A book by Stephen Wolfram. Published March 10, 2023. Wolfram Media. Paperback (103 pages) or ebook at Amazon at amazon.com/dp/B0BY59PT5Z. Free at wolfr.am/SW-ChatGPT
A short summary and comments by Andreas Ramos. Comments and edits by Pamela Gauci, Alok Gupta, and others. Updated May 31.
Let me know your comments and ideas. -- andreas.
Introduction
Stephen Wolfram is a leading mathematician and AI researcher. He built WolframAlpha.com, Mathematica, and other tools. See more about him on Wikipedia.
This review has page notes to the print book. For example, (p. 25.4) means page 25, about 40% down the page.
How ChatGPT Works
ChatGPT guesses the next word in a text, such as "The cat sleeps on the ______." Possible words to complete the sentence include "sofa," "bed," "rug," and others. To determine the likelihood of each word appearing in the sentence, ChatGPT reviewed 40,000 English words from a variety of sources, including five million books, Wikipedia, and selected websites and assigned probability values to each word and ranked them by frequency (e.g., "sofa = 4.5%", "bed = 3.2%", "rug = 2.7%", etc.) for that particular sentence.
Developers found that if ChatGPT picks the highest-probability word (such as "sofa" at 4.5%), the resulting text can be dull and flat. However, by randomly selecting lower probability words, the generated text becomes more interesting.
ChatGPT’s success is due to the attention mechanism, which helps the model look beyond word order and focus on context.
ChatGPT performs 175 billion calculations and uses 400 layers (essentially, rules) to randomly select each word in a sentence, such as, "The cat sleeps on the soft bed in a beam of early morning sunlight." This means the same prompt will produce different versions each time. You can see this for yourself.
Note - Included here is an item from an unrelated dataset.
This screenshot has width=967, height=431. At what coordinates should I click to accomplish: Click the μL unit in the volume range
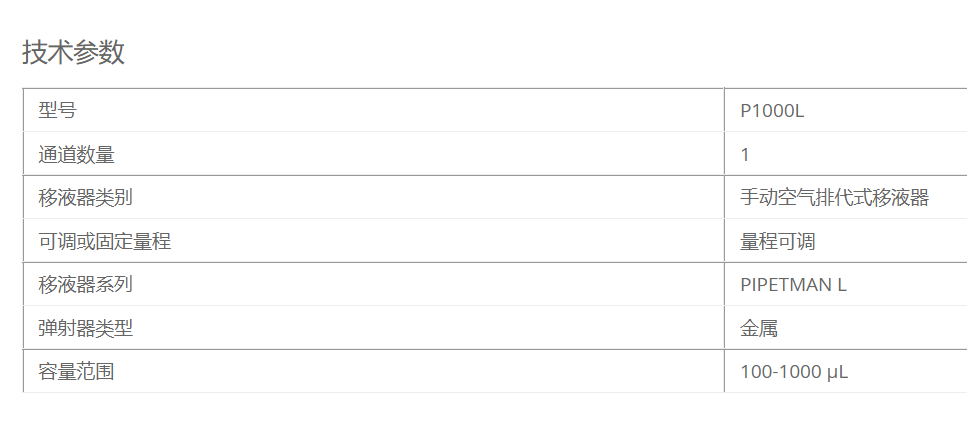pos(837,372)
Enter a long prompt several times and compare the results.
Patterns in the Randomness
ChatGPT can generate essays, stories, speeches, movie scripts, book outlines, and more (p. 25.2). This was not programmed in ChatGPT; instead, it identified patterns in text data on its own and created those texts.
How did the AI discover patterns? Let’s say you want it to find a pattern for cats. It seems you can start by giving a few clear examples to the AI (such as fifty clear photos of cats), and it would notice a pattern, such as, “if pointy ears and whiskers, then it’s a cat.” Developers discovered, however, it works better to upload tens of thousands of cat photos (including messy examples, such as cats dressed as dogs and a few rabbits) and let the AI create its own patterns of “general catness” (p. 25.4).
Researchers found an AI can differentiate between male and female in the iris of the human eye, even though experts had no idea there was a difference and couldn’t see any difference. What the AI finds to tell the difference is unknown.
This means ChatGPT can solve complex problems better than simple problems because the more examples it has, the better it can find patterns (p. 28.8).
Furthermore, the same process works well for different tasks (p. 30.4). ChatGPT can also produce images. Nobody expected any of these results. ChatGPT may have additional, yet undiscovered, capabilities.
There is no concrete theory or set of rules governing ChatGPT's development. Developers experiment with various ideas, and while some succeed and others fail, the reasons for these outcomes remain unclear. Successful approaches are kept, and further experimentation continues (p. 22.2, 48.9, 49.1, 49.9, 51.5).
This also means we can’t understand ChatGPT. To explain how it works, a calculation with six parameters can be described (p. 18.2), but this becomes overwhelming when there are 175 billion parameters.
Wolfram writes, “And, yes, (GPT) is basically an art. Sometimes—especially in retrospect—one can see at least a glimmer of a “scientific explanation” for something that’s being done. But mostly things have been discovered by trial and error, adding ideas and tricks that have progressively built a significant lore about how to work with neural nets.” (p. 30.1).
Training the AI
A team of 2,000 people at OpenAI train ChatGPT's output, labeling it as good or bad (p. 56.4). This must be done by humans because there is no existing theory or method to determine whether a text is meaningful or not (p. 63.2). For instance, the sentence "Elephants travel to the moon" is grammatically accurate but illogical.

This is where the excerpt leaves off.